Pixel coordinate grounding data
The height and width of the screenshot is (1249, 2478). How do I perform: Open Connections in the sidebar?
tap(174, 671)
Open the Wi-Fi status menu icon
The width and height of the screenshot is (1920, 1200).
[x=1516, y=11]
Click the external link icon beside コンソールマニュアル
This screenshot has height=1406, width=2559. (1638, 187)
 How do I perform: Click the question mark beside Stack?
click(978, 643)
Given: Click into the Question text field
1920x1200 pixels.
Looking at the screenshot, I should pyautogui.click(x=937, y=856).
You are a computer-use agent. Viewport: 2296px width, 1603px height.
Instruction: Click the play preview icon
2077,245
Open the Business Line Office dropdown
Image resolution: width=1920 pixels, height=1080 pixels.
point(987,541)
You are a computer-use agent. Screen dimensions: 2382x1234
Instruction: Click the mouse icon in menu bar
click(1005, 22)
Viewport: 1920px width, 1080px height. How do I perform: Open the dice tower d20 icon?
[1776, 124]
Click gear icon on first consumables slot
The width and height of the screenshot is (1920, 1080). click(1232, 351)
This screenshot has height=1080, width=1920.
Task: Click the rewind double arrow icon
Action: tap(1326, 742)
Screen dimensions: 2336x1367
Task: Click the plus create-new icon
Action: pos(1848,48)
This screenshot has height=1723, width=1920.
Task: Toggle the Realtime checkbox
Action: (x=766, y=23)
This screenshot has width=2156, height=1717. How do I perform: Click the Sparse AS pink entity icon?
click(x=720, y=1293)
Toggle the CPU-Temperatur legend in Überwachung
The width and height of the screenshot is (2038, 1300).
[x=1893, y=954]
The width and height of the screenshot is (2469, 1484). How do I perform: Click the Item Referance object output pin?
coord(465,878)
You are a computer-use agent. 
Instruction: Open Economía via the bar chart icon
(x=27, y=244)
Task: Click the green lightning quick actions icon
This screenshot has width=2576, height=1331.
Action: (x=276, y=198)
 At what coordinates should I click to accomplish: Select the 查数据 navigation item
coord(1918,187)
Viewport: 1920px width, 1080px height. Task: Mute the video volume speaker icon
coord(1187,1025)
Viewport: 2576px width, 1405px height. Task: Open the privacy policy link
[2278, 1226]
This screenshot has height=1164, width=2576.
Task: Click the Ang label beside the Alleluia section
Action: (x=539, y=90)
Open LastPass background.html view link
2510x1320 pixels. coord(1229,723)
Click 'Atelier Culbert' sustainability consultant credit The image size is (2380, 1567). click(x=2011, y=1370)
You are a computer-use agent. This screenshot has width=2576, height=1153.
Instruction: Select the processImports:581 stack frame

> [Exercise]: Pull each line containing "agent" from the records.

> [Reply]:
You are a computer-use agent. Viewport: 2296px width, 1603px height.
You are a computer-use agent. Screen dimensions: 2382x1234
You are a computer-use agent. 
You are a computer-use agent. This screenshot has width=2576, height=1153.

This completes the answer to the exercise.